# Warning about Big Berkey black water filters.



## Common Tator (Feb 19, 2008)

I know lots of the members here have Berkey water filters but not everybody visits the Survival & Emergency Preparedness forum. There is a thread there about faulty Berkey filters. http://www.homesteadingtoday.com/showthread.php?t=421678

This thread was the first I had heard about faulty black filters. Earlier this year, Hubby and I sprung a great deal of hard earned money for a Royal Berkey and a bunch of replacement filters. It arrived, in it's shiny stainless steel glory and was immediately assembled and given a place of honor in the kitchen. We've been using it ever since.

Then I read the thread. I finally got some red food dye and mixed it with water and poured it into the top chamber. Lifted it up, and saw no water at all coming from two of the filters, and pink water running quickly from the third! We have been drinking unfiltered creek water at the ranch for months because we believed Berkey's hype!

I would like to urge everyone who has a Berkey to do the red food color test!


----------



## Common Tator (Feb 19, 2008)

I want to mention, this was originally reported as a 'bad batch'. However, yesterday, when I spoke with the young woman from Berkey, she said that "fewer than 5% of the filters are defective'. This means that it is an ongoing problem, not just a bad batch. I think that the problem is MUCH bigger. I have been searching this online, and there are people who do the red dye test, and find their filters are defective, as are their replacement filters. 

I think if everybody tests their filters, they will find quite a few that are effective.


----------



## gardenmom (Dec 31, 2004)

Has there been a problem with the white filters? My son and his wife bought a Berkey this year with the black filters and have had to contact the company twice for replacements for defective filters. Theirs just fell apart. The company replaced them with no problem, but I expected better.


----------



## Harry Chickpea (Dec 19, 2008)

I use the white doulton (different manufacturer) filters. Seriously, read the thread over in survival. There is too much to try to re-explain it here. I'm not sure, at this time, that the red dye test means anything more than red dye gets through. I TOTALLY understand Common Tator's concern and frustration, but my guess is that red dye will go through the doulton filter when they are working perfectly. If you SEE a crack or feel something not right, yeah, is a big problem.


----------



## Common Tator (Feb 19, 2008)

I believe that the defect in the black filters is from sloppy gluing. They use a silicone glue to hold the black filter to the plastic base, where the water flows out. What has been described by people who have had their black filters come apart, is that the glue needed to run all around the inner surface where it touches the plastic. Due to sloppy gluing, the silicone only goes part of the way around. The unglued portion creates a void which allows unfiltered water to rush past the filter, and directly into the lower chamber.

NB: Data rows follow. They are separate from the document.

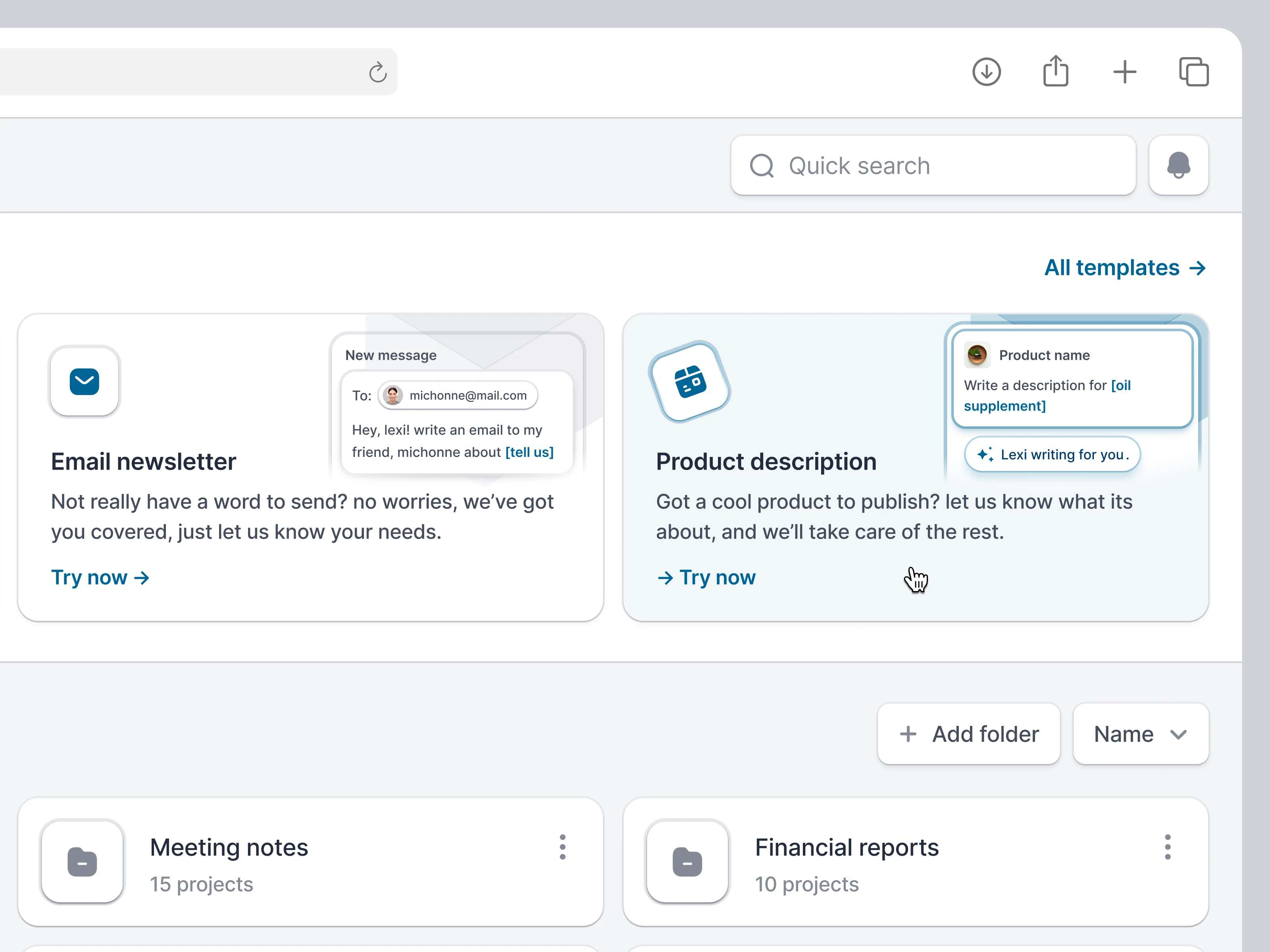Open a new browser tab with plus icon
This screenshot has height=952, width=1270.
[x=1124, y=72]
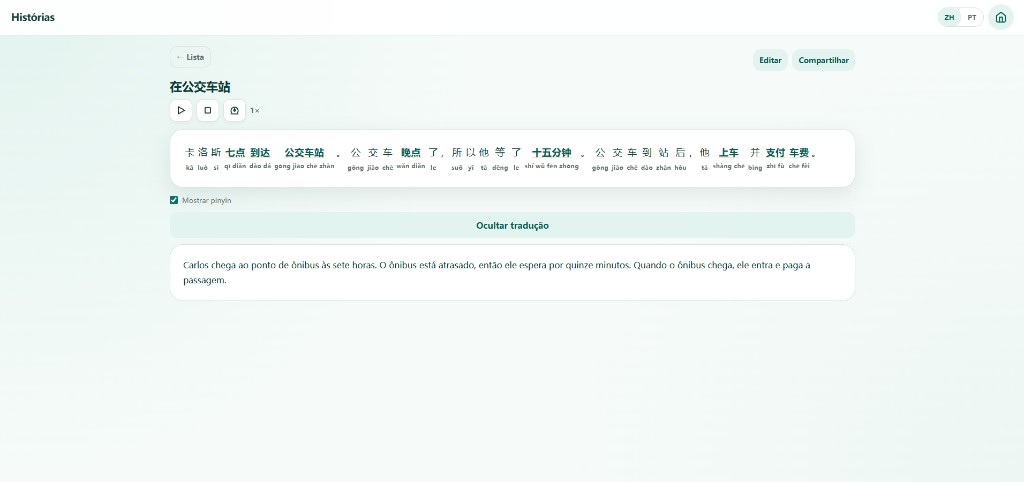The image size is (1024, 482).
Task: Open the Histórias header link
Action: coord(33,18)
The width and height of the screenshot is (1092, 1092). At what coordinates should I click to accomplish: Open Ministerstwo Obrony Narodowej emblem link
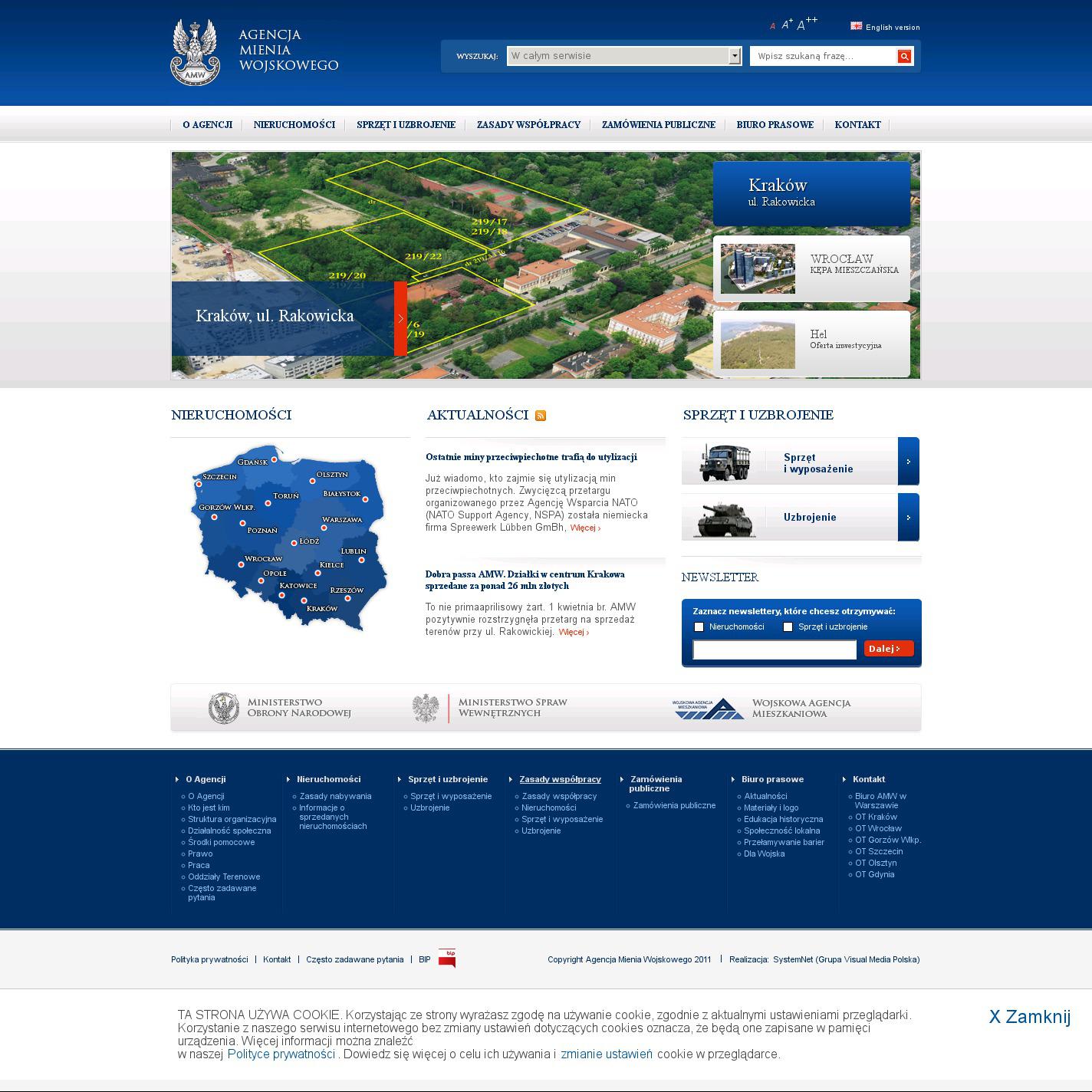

I have only heard about this happening with the black filters. Unfortunately, we are only hearing from other consumers. Berkey isn't making notification to their customers.


----------



## Common Tator (Feb 19, 2008)

Harry Chickpea said:


> I use the white doulton (different manufacturer) filters. Seriously, read the thread over in survival. There is too much to try to re-explain it here. I'm not sure, at this time, that the red dye test means anything more than red dye gets through. I TOTALLY understand Common Tator's concern and frustration, but my guess is that red dye will go through the doulton filter when they are working perfectly. If you SEE a crack or feel something not right, yeah, is a big problem.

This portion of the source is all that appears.